>> begin SUPPLIED INFORMATION
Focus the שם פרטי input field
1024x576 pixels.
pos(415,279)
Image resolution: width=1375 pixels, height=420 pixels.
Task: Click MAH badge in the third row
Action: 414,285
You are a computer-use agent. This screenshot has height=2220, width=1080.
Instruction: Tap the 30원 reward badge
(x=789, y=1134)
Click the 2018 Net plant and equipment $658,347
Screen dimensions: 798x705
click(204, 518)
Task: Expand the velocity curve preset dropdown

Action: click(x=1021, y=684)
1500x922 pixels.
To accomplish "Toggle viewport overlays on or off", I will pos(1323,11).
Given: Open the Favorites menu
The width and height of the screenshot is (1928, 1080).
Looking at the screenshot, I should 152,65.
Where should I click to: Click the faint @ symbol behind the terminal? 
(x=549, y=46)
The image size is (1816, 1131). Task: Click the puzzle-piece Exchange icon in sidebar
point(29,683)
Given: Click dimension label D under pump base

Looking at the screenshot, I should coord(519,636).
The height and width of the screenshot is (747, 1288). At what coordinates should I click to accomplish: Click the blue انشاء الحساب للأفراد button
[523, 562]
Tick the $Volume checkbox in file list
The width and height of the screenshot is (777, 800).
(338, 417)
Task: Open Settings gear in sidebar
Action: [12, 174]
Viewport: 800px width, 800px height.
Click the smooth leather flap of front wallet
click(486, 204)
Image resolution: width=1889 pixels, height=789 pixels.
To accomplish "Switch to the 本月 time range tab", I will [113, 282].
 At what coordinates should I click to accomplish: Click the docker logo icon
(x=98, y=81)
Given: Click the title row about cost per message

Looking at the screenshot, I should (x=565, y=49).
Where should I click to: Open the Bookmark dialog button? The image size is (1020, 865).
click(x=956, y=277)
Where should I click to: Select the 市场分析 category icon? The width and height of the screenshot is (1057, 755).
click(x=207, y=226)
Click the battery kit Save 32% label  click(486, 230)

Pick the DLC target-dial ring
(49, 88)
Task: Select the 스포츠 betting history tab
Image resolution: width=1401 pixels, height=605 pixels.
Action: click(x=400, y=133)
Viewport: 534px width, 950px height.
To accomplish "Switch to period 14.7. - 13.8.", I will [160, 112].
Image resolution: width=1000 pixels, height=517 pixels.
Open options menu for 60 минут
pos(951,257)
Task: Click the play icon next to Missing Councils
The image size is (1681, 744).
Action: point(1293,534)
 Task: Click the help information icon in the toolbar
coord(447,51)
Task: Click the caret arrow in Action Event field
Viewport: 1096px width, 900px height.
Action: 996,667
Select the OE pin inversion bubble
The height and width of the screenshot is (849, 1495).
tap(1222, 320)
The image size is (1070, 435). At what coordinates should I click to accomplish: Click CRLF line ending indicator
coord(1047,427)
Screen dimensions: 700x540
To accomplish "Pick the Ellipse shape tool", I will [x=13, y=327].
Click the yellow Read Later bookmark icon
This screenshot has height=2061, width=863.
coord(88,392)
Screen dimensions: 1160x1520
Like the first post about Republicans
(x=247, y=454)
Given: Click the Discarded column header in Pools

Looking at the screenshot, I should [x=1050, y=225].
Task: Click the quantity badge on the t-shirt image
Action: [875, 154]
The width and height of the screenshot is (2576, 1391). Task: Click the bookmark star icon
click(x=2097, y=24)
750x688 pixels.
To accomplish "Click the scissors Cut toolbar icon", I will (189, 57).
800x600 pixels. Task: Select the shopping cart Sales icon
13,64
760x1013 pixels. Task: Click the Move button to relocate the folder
>> end SUPPLIED INFORMATION
● AIM: Please rewrite the data above, swapping "Given" for "Goal" wherever it appears and leaving everything else unchanged.

● SOLUTION:
Focus the שם פרטי input field
1024x576 pixels.
pos(415,279)
Image resolution: width=1375 pixels, height=420 pixels.
Task: Click MAH badge in the third row
Action: 414,285
You are a computer-use agent. This screenshot has height=2220, width=1080.
Instruction: Tap the 30원 reward badge
(x=789, y=1134)
Click the 2018 Net plant and equipment $658,347
Screen dimensions: 798x705
click(204, 518)
Task: Expand the velocity curve preset dropdown

Action: click(x=1021, y=684)
1500x922 pixels.
To accomplish "Toggle viewport overlays on or off", I will pos(1323,11).
Goal: Open the Favorites menu
The width and height of the screenshot is (1928, 1080).
Looking at the screenshot, I should 152,65.
Where should I click to: Click the faint @ symbol behind the terminal? 
(x=549, y=46)
The image size is (1816, 1131). Task: Click the puzzle-piece Exchange icon in sidebar
point(29,683)
Goal: Click dimension label D under pump base

Looking at the screenshot, I should coord(519,636).
The height and width of the screenshot is (747, 1288). At what coordinates should I click to accomplish: Click the blue انشاء الحساب للأفراد button
[523, 562]
Tick the $Volume checkbox in file list
The width and height of the screenshot is (777, 800).
(338, 417)
Task: Open Settings gear in sidebar
Action: [12, 174]
Viewport: 800px width, 800px height.
Click the smooth leather flap of front wallet
click(486, 204)
Image resolution: width=1889 pixels, height=789 pixels.
To accomplish "Switch to the 本月 time range tab", I will [113, 282].
 At what coordinates should I click to accomplish: Click the docker logo icon
(x=98, y=81)
Goal: Click the title row about cost per message

Looking at the screenshot, I should (x=565, y=49).
Where should I click to: Open the Bookmark dialog button? The image size is (1020, 865).
click(x=956, y=277)
Where should I click to: Select the 市场分析 category icon? The width and height of the screenshot is (1057, 755).
click(x=207, y=226)
Click the battery kit Save 32% label  click(486, 230)

Pick the DLC target-dial ring
(49, 88)
Task: Select the 스포츠 betting history tab
Image resolution: width=1401 pixels, height=605 pixels.
Action: click(x=400, y=133)
Viewport: 534px width, 950px height.
To accomplish "Switch to period 14.7. - 13.8.", I will [160, 112].
Image resolution: width=1000 pixels, height=517 pixels.
Open options menu for 60 минут
pos(951,257)
Task: Click the play icon next to Missing Councils
The image size is (1681, 744).
Action: point(1293,534)
 Task: Click the help information icon in the toolbar
coord(447,51)
Task: Click the caret arrow in Action Event field
Viewport: 1096px width, 900px height.
Action: 996,667
Select the OE pin inversion bubble
The height and width of the screenshot is (849, 1495).
tap(1222, 320)
The image size is (1070, 435). At what coordinates should I click to accomplish: Click CRLF line ending indicator
coord(1047,427)
Screen dimensions: 700x540
To accomplish "Pick the Ellipse shape tool", I will [x=13, y=327].
Click the yellow Read Later bookmark icon
This screenshot has height=2061, width=863.
coord(88,392)
Screen dimensions: 1160x1520
Like the first post about Republicans
(x=247, y=454)
Goal: Click the Discarded column header in Pools

Looking at the screenshot, I should [x=1050, y=225].
Task: Click the quantity badge on the t-shirt image
Action: [875, 154]
The width and height of the screenshot is (2576, 1391). Task: Click the bookmark star icon
click(x=2097, y=24)
750x688 pixels.
To accomplish "Click the scissors Cut toolbar icon", I will (189, 57).
800x600 pixels. Task: Select the shopping cart Sales icon
13,64
760x1013 pixels. Task: Click the Move button to relocate the folder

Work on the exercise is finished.